All Hands to the Pumps is an 1888-89 painting by British artist Henry Scott Tuke. At the time, the 21-year-old Tuke was living on the old French brig Julie of Nantes, which he anchored in Falmouth Harbour to use as a floating studio.

The painting measures 73 × 55 in. It depicts several crewmen on the deck of a ship in a storm, manning the pump to remove water from the vessel. The ship has lost at least one of its sails, and the deck is awash. The Red Ensign hangs upside-down from the shrouds to indicate the ship's distress. One man shouts up towards the rigging, and another is up in the shrouds gesturing at the swell.

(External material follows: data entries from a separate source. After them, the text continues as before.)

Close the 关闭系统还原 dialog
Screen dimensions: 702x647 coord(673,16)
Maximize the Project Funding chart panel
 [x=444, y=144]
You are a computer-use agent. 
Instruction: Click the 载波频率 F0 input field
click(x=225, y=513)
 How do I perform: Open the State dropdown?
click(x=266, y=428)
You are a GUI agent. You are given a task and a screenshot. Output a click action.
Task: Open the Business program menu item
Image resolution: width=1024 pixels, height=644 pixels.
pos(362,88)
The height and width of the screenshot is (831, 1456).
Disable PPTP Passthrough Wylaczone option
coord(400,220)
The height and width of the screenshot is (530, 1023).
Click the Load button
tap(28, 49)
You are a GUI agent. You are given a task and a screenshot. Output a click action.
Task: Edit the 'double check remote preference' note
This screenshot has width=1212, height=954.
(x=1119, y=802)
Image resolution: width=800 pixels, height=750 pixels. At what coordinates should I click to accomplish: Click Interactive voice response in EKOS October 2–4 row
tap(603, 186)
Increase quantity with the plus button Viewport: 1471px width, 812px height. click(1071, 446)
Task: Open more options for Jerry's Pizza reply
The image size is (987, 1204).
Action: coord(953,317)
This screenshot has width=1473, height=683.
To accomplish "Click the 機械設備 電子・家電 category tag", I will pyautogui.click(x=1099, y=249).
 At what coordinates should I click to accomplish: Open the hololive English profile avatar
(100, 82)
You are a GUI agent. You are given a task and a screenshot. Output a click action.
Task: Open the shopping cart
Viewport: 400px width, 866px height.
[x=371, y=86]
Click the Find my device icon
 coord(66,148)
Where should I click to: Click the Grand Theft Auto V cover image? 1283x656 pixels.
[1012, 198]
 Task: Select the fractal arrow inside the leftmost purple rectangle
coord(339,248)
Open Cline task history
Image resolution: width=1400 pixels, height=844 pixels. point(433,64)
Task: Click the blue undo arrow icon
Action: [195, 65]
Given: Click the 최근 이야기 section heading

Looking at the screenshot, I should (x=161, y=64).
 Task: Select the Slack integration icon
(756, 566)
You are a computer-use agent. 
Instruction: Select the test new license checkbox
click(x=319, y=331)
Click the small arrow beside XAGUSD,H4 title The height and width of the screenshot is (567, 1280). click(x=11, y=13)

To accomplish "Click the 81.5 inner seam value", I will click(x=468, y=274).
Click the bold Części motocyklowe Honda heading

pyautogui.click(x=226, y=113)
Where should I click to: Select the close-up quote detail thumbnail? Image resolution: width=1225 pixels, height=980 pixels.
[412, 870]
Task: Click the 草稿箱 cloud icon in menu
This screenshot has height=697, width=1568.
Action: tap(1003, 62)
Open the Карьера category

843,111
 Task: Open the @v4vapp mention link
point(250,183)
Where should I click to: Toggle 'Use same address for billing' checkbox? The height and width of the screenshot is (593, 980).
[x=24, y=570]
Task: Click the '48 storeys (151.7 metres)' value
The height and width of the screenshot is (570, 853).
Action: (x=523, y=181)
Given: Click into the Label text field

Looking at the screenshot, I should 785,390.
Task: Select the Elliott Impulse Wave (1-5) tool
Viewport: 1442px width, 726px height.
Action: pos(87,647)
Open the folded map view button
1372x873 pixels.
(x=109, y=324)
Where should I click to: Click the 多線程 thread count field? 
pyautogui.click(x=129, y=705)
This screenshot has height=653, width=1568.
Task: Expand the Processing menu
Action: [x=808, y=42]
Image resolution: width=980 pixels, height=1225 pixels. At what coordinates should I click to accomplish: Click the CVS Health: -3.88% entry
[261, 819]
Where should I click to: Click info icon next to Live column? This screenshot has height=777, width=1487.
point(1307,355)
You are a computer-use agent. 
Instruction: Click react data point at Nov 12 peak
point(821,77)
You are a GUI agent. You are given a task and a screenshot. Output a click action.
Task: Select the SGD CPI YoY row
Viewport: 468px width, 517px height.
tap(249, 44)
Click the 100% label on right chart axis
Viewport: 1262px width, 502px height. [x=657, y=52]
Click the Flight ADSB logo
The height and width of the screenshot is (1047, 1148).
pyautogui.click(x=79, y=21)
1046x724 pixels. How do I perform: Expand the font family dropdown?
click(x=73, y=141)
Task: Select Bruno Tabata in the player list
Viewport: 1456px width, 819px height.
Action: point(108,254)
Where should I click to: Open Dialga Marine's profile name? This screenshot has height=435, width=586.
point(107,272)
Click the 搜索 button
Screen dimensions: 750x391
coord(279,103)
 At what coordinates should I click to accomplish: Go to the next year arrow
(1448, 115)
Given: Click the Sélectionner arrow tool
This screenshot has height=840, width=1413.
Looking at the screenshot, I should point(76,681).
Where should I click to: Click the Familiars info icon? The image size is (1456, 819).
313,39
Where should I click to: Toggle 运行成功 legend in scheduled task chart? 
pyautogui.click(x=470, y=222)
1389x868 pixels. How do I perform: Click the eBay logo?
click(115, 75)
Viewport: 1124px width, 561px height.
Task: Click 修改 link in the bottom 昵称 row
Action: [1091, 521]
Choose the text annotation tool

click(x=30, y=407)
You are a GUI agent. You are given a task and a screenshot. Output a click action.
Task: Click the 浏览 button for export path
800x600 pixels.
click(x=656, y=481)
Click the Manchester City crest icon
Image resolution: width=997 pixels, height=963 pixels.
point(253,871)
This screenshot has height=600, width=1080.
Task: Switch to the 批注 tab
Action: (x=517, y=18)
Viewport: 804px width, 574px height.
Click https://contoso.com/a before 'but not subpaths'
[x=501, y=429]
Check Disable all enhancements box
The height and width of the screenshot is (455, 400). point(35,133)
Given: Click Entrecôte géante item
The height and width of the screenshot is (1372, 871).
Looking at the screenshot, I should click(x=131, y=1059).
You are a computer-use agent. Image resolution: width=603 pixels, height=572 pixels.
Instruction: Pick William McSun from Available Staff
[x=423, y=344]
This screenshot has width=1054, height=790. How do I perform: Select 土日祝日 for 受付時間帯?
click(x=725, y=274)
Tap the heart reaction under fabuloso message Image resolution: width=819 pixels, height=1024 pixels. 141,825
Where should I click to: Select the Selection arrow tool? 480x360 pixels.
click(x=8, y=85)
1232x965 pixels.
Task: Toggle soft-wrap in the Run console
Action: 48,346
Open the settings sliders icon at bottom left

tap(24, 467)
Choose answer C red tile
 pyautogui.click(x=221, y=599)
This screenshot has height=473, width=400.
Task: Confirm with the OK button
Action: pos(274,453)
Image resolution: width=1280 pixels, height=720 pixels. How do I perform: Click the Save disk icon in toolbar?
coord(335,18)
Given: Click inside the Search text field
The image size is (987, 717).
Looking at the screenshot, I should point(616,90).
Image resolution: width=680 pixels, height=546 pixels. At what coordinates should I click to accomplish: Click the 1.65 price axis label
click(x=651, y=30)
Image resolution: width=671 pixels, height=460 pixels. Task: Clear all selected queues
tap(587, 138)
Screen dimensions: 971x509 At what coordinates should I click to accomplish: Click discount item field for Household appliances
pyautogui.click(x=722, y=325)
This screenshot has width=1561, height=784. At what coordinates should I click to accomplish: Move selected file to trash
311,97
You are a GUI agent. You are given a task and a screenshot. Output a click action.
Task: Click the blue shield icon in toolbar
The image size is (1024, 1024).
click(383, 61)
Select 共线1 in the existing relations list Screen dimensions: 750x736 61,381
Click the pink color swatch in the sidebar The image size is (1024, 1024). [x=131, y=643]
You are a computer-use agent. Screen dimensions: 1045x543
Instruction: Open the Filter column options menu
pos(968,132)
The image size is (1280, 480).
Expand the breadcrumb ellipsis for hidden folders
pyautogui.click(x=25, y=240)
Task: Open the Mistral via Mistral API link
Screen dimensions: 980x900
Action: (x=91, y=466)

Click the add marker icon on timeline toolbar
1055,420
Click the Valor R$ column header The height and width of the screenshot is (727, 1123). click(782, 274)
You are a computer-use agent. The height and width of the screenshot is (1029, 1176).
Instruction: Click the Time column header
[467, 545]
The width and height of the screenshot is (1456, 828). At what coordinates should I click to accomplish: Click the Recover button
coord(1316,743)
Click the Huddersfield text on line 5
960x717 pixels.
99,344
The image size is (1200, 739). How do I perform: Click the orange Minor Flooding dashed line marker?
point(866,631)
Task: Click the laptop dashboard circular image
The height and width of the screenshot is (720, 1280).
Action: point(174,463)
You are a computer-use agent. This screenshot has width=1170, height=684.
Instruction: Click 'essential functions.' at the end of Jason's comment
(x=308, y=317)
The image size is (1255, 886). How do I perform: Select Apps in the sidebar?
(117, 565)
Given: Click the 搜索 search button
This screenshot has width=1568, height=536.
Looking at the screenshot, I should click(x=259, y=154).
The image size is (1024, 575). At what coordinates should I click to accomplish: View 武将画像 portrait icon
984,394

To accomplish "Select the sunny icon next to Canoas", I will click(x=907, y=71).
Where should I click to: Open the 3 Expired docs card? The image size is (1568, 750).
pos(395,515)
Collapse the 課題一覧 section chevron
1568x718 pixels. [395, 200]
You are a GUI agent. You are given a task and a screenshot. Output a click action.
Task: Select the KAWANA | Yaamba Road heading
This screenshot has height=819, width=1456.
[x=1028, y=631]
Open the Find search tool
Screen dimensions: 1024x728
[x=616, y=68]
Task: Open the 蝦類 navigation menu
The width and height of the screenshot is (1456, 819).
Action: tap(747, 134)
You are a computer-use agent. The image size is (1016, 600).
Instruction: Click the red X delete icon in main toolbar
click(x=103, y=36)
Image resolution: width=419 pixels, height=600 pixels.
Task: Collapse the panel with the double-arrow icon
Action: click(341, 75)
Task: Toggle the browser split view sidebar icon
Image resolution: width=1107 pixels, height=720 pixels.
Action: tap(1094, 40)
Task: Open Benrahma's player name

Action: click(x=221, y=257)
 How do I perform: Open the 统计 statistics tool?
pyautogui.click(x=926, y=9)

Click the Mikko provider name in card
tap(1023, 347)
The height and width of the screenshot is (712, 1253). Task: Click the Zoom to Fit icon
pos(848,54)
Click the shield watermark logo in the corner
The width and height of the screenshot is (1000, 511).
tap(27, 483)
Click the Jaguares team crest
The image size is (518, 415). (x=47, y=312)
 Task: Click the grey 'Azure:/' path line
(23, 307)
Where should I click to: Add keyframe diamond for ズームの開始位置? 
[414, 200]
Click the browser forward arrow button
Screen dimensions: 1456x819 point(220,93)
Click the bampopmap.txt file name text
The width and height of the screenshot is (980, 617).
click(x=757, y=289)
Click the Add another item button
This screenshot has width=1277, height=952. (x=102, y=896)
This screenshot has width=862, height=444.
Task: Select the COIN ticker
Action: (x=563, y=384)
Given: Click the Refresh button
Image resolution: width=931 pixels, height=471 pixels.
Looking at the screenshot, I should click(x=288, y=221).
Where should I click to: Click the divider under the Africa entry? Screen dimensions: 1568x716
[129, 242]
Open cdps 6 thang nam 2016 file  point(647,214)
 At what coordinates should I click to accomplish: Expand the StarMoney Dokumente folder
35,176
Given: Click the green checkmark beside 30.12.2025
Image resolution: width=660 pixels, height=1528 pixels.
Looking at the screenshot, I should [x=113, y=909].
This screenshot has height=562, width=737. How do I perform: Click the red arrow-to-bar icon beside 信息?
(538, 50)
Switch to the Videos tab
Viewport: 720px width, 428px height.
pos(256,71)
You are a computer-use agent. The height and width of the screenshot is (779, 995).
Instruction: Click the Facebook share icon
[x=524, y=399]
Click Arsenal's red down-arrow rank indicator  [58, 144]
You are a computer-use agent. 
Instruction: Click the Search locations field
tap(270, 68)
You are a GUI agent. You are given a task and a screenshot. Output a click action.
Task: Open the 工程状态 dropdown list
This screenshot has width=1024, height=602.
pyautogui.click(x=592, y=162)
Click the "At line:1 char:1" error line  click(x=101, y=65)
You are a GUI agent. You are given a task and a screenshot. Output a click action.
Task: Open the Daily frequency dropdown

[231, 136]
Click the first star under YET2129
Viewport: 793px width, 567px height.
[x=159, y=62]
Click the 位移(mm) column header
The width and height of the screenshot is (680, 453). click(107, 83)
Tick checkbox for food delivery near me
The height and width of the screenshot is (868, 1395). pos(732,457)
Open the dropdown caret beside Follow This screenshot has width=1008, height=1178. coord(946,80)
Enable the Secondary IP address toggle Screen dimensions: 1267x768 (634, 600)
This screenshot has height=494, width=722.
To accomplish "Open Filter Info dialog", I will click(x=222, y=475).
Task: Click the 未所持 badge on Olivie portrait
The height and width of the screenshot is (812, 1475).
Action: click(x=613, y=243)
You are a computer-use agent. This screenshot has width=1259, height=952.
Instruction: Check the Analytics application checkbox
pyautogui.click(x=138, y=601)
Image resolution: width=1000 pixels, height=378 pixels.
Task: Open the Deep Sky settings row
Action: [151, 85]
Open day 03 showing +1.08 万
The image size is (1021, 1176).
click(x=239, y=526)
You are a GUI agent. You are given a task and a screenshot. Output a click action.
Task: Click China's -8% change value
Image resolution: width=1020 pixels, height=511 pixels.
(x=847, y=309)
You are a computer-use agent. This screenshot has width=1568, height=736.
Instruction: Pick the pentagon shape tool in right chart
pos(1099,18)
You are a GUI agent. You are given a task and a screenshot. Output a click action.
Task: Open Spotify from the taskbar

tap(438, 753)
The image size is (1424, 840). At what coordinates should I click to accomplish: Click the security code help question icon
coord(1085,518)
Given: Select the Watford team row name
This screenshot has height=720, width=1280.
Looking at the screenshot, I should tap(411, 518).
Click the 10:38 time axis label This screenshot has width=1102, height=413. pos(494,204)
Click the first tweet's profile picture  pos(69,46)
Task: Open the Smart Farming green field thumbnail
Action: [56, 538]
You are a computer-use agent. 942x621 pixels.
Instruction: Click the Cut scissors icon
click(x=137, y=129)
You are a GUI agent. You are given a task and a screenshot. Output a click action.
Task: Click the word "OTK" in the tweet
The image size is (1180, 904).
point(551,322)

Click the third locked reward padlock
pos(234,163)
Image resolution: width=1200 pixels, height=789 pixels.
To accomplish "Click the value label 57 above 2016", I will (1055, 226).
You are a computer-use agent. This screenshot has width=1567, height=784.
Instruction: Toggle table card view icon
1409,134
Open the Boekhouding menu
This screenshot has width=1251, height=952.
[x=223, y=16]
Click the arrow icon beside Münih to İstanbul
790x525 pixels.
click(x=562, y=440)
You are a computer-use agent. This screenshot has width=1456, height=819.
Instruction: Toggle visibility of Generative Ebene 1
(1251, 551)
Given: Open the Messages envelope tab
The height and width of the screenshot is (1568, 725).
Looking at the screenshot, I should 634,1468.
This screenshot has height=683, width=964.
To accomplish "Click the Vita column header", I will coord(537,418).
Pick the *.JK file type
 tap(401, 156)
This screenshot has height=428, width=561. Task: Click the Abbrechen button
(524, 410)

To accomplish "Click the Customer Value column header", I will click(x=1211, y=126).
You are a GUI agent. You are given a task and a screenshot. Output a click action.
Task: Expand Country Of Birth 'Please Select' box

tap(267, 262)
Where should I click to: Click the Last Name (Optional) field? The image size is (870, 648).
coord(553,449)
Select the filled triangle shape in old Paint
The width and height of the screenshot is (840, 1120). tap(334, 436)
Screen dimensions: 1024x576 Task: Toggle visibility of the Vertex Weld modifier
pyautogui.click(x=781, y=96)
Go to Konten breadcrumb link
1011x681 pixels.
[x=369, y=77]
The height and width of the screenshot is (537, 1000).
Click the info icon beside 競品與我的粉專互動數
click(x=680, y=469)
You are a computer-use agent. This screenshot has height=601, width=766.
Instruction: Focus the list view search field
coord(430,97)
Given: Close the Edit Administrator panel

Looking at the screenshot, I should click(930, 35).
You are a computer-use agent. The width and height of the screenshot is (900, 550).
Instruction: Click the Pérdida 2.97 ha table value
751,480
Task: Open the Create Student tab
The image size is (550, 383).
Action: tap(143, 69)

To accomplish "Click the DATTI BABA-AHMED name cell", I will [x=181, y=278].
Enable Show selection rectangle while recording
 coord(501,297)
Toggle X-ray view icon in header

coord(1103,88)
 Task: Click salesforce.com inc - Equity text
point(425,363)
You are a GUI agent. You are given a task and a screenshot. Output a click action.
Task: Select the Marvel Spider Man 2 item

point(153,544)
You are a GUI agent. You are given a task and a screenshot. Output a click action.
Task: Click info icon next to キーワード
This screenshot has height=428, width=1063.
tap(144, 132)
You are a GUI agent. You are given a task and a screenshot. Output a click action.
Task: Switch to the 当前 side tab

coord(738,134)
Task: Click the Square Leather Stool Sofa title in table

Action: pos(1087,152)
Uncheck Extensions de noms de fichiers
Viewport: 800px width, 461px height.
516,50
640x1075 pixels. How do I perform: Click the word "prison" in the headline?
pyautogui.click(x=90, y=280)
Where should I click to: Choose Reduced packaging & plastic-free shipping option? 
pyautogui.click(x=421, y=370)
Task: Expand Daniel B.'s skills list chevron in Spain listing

The lively composition uses diagonal lines — arms, rigging, mast, pump handle, wind-blown flag — to draw the eye around the painting.

University of Louisville professor Jongwoo Jeremy Kim detects a homoerotic subtext and speculates that the second figure from the left, with a white shirt under a grey waistcoat, wearing a cap, could be Tuke himself, looking across at Jack Rowling, one of Tuke's regular models, on the right in a red hat.

The work was exhibited at the Royal Academy Summer Exhibition in 1889; the same year, it became the first of Tuke's works to be purchased by the Chantrey Bequest Fund for the Tate Gallery. It is on loan to the Penlee House Gallery and Museum in Penzance.